— Short problem —
Recast part of the listing as a JSON list of strings, with one string per line and blank lines left out. Cover only the lines from the one containing "龙斗士免费下载 (426, 184)" through the end of the listing.
• • •
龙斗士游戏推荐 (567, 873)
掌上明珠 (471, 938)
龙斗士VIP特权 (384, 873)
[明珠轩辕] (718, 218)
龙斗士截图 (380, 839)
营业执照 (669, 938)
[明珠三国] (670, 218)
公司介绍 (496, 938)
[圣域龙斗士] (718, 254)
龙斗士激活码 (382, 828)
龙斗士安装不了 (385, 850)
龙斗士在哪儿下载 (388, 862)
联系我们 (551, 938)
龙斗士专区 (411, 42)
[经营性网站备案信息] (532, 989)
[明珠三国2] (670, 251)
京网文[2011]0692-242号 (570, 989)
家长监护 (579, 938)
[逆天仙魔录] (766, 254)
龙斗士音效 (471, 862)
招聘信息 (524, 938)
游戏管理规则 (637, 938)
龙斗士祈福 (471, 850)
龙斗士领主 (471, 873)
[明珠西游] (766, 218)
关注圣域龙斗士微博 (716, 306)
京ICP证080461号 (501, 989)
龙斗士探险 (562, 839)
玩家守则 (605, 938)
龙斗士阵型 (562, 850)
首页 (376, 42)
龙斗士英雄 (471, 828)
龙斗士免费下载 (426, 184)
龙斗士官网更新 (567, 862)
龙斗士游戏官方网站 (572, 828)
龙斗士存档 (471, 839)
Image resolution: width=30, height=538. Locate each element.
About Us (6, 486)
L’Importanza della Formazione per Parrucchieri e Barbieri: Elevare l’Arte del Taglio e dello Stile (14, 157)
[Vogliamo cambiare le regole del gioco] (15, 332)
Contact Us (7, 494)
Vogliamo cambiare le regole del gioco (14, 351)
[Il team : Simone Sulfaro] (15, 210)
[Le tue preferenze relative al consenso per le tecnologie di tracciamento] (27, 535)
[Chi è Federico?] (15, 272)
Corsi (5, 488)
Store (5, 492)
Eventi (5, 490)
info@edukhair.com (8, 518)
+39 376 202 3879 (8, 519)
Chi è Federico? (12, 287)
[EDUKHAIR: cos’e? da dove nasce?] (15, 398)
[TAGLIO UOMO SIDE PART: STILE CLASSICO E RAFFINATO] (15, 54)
• • •
— The output —
[
  "龙斗士免费下载 (426, 184)",
  "龙斗士官网更新 (567, 862)",
  "龙斗士游戏官方网站 (572, 828)",
  "龙斗士存档 (471, 839)",
  "Image resolution: width=30, height=538. Locate each element.",
  "About Us (6, 486)",
  "L’Importanza della Formazione per Parrucchieri e Barbieri: Elevare l’Arte del Taglio e dello Stile (14, 157)",
  "[Vogliamo cambiare le regole del gioco] (15, 332)",
  "Contact Us (7, 494)",
  "Vogliamo cambiare le regole del gioco (14, 351)",
  "[Il team : Simone Sulfaro] (15, 210)",
  "[Le tue preferenze relative al consenso per le tecnologie di tracciamento] (27, 535)",
  "[Chi è Federico?] (15, 272)",
  "Corsi (5, 488)",
  "Store (5, 492)",
  "Eventi (5, 490)",
  "info@edukhair.com (8, 518)",
  "+39 376 202 3879 (8, 519)",
  "Chi è Federico? (12, 287)",
  "[EDUKHAIR: cos’e? da dove nasce?] (15, 398)",
  "[TAGLIO UOMO SIDE PART: STILE CLASSICO E RAFFINATO] (15, 54)"
]